- [About this exercise]:
Until the line containing "Select the cyan DMI line" has been reproduced, keep reproducing each line of the material below exactly, starting with the first.

- [Data supplied]:
*** Block opens ***

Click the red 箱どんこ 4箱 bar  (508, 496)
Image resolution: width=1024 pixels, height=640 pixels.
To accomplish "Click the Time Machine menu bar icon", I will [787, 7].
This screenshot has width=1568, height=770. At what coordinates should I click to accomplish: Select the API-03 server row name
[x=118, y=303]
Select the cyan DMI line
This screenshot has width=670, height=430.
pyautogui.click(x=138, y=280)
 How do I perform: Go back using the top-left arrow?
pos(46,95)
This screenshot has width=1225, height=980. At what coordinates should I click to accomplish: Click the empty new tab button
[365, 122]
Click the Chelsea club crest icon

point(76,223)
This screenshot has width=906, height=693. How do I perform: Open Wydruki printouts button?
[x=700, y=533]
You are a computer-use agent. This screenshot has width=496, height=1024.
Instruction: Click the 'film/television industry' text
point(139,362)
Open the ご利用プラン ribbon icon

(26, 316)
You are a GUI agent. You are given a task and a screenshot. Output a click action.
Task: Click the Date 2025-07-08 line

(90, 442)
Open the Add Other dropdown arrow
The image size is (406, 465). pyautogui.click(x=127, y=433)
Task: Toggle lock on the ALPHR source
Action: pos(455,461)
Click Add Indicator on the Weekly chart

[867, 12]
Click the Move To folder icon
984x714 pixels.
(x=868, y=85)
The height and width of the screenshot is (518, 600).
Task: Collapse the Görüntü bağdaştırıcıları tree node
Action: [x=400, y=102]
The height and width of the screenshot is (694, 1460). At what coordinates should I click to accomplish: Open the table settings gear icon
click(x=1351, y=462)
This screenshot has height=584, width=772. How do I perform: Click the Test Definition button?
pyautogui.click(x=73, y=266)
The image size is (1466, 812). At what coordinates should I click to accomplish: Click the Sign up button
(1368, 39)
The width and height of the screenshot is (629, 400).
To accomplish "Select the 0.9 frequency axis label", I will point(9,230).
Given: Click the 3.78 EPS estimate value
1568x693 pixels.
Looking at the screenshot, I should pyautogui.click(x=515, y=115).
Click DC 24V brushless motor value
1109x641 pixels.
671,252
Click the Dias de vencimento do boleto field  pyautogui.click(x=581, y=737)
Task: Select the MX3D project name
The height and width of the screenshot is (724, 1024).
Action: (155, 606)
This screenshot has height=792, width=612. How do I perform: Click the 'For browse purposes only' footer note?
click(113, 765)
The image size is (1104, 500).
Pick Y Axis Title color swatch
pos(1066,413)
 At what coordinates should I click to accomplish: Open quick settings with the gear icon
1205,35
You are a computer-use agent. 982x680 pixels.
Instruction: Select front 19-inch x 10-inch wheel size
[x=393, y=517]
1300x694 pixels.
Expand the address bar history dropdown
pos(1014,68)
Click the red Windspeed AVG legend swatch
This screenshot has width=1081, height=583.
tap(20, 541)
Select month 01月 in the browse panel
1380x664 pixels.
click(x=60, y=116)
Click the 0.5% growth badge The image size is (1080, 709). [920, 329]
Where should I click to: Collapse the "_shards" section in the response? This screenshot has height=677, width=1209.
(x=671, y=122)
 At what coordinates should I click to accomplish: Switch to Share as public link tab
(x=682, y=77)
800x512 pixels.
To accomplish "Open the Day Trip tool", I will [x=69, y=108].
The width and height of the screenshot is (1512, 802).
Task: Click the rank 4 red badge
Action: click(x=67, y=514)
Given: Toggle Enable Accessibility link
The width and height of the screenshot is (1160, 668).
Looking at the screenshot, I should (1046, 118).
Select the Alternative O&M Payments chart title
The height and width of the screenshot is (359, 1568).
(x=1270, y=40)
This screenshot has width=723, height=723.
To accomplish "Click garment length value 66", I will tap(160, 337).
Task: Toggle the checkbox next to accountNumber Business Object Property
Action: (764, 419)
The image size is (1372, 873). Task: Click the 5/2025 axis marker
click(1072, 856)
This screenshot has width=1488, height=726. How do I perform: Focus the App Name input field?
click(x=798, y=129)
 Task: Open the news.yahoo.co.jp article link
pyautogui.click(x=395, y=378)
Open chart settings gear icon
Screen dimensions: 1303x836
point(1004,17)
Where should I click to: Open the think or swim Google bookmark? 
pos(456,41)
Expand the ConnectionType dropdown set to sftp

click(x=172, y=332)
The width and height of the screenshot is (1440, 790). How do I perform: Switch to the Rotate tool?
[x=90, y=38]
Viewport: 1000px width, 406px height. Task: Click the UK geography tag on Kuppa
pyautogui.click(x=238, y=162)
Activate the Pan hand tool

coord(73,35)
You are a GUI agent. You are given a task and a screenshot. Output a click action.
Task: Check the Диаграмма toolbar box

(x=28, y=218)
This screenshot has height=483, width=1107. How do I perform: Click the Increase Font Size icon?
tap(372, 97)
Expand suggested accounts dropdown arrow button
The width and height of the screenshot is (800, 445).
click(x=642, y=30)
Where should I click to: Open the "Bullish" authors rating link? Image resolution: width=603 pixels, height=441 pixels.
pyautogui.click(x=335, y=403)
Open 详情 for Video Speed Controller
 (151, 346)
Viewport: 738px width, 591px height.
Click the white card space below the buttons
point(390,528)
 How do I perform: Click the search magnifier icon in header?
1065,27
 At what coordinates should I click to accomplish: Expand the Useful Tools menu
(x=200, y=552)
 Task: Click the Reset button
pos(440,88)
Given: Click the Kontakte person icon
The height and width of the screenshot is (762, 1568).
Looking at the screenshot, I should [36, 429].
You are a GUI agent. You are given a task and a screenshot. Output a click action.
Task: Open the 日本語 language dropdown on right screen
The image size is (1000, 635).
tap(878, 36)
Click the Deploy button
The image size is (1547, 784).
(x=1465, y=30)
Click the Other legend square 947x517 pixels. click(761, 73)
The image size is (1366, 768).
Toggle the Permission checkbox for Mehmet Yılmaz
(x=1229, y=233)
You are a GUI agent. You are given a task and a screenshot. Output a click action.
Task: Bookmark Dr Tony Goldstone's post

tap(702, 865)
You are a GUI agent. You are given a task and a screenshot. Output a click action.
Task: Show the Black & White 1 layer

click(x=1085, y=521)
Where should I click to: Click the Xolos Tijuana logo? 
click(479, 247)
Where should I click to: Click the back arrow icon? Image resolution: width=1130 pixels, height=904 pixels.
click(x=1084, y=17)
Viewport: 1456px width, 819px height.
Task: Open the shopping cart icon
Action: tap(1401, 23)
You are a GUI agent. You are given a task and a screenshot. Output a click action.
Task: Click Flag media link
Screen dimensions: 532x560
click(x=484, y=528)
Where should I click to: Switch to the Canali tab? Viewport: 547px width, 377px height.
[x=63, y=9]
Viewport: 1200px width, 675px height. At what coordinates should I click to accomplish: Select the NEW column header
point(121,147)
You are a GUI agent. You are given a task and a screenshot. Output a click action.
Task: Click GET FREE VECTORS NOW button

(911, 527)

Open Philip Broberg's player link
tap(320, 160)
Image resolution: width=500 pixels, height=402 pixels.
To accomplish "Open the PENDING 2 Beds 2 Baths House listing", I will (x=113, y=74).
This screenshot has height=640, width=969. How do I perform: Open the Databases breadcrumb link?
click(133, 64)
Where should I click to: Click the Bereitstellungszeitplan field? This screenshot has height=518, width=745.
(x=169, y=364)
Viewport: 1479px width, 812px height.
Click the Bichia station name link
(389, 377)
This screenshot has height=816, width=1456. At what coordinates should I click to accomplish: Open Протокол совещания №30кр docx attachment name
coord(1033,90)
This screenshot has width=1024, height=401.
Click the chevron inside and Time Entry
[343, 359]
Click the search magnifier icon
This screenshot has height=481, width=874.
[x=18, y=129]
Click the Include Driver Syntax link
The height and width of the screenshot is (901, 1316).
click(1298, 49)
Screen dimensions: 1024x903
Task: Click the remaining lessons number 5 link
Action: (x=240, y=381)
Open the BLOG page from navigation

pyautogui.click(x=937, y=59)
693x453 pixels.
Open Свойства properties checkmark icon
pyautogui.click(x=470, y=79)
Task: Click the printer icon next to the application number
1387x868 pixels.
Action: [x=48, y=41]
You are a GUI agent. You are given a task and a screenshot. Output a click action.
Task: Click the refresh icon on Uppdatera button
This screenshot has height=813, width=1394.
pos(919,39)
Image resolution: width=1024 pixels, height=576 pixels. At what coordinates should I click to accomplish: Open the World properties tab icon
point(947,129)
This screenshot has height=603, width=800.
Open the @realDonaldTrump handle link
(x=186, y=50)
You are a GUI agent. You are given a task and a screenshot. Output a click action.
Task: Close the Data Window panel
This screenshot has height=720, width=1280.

*** Block closes ***

- [Response box]:
Click the red 箱どんこ 4箱 bar  (508, 496)
Image resolution: width=1024 pixels, height=640 pixels.
To accomplish "Click the Time Machine menu bar icon", I will [787, 7].
This screenshot has width=1568, height=770. At what coordinates should I click to accomplish: Select the API-03 server row name
[x=118, y=303]
Select the cyan DMI line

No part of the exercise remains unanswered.